GOTOENTITY links navigate to a data node's entity. The node contains pkFieldName1 through pkFieldName5 and corresponding values — these become the broadcast keys.
How it works
When the button is clicked:
- A new tab is opened with a URL like:
?location=billMaint&script=cmSetQPCTX&portal=true&BILL_ID=886564374691
2. Duplicate Tab
The Duplicate Tab feature allows the user to open the current page in a new tab with the exact same state.
ORMB already provides a similar mechanism through bookmarks. When a bookmark is created, the framework captures the current page as a memento object, which includes:
- Navigation key
- Active tab
- Primary key values
- Portal context values
- Accordion and UI state
How it works
When the button is clicked:
-
The current page state is captured using
tabMenu.getMemento() -
The memento is stored in
localStoragewith a unique key -
A new tab is opened with a URL like:
?type=DUPLICATE&value=<key>
On page load (new tab)
- The BPA script detects the
DUPLICATEparameter -
It retrieves the memento from
localStorage - The framework’s standard page restoration method is invoked with this memento
- The page is reconstructed with the exact same state
3. Bookmark Deep Links
ORMB bookmarks are stored in the database as a serialized page state linked to a user profile. When a user clicks a bookmark, it restores that page in the same tab. By default, ORMB does not support opening bookmarks in a new tab.
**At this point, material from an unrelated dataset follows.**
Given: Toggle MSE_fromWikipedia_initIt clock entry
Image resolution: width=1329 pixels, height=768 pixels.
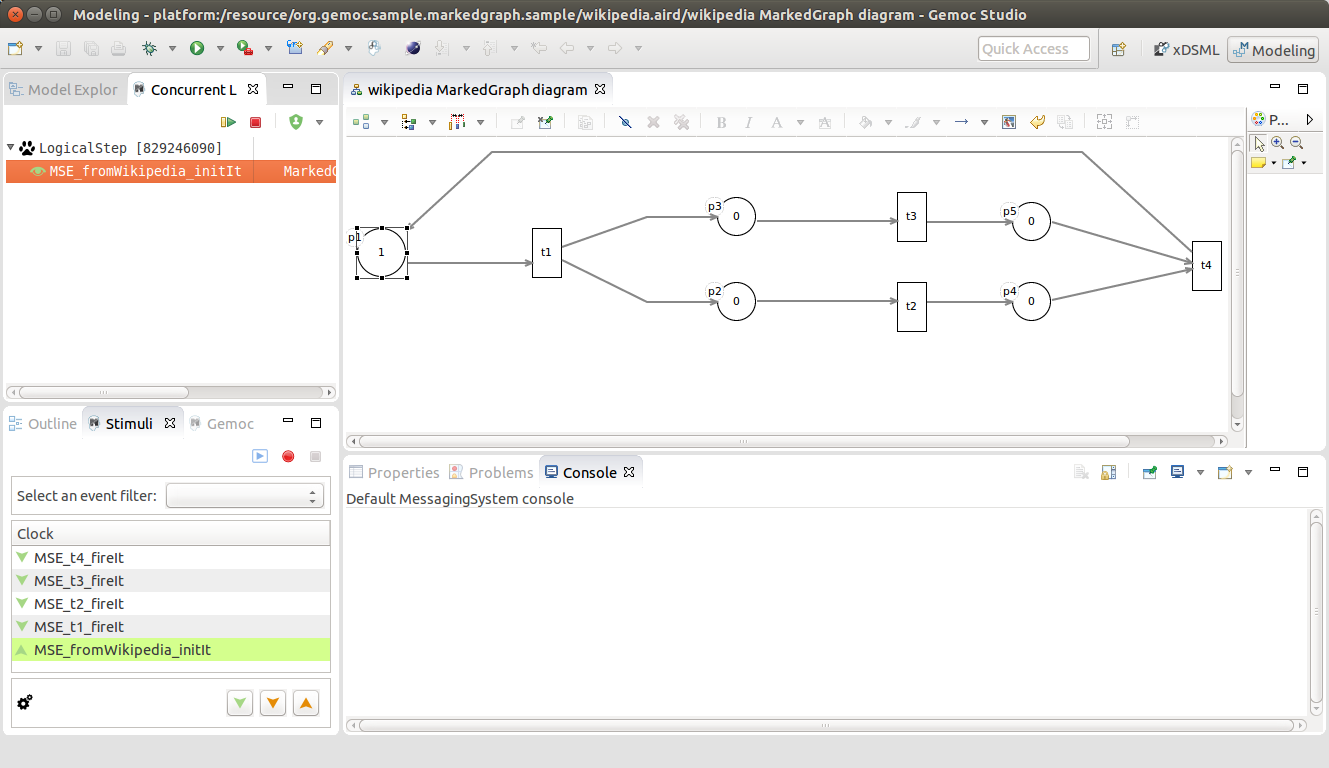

This enhancement adds a “open in new tab” icon next to each bookmark.
When the icon is clicked:
- The bookmark key is read from the row metadata
-
A new browser tab is opened using a URL like:
?type=BOOKMARK&value=<bookmarkKey>
On page load in the new tab:
- A BPA script is triggered
- The script calls a Business Service to fetch the bookmark data from the database
- The retrieved data is passed to the map through the schema
- Custom
restorePage()is then called to restore the bookmarked page state
This allows bookmarks to be opened in a new tab while preserving the exact page context.
The Result
- Any drill-down link can be opened in a new tab with one click
- The current page can be duplicated in full — navigation, context, tab state, accordions
- Any saved bookmark can be opened directly in a new tab
These started as curiosity-driven experiments. If Oracle built this natively they could do it much more cleanly — they have full access to the framework internals. But the deep link infrastructure they've provided is solid enough to build on, and it was a genuinely interesting problem to work through.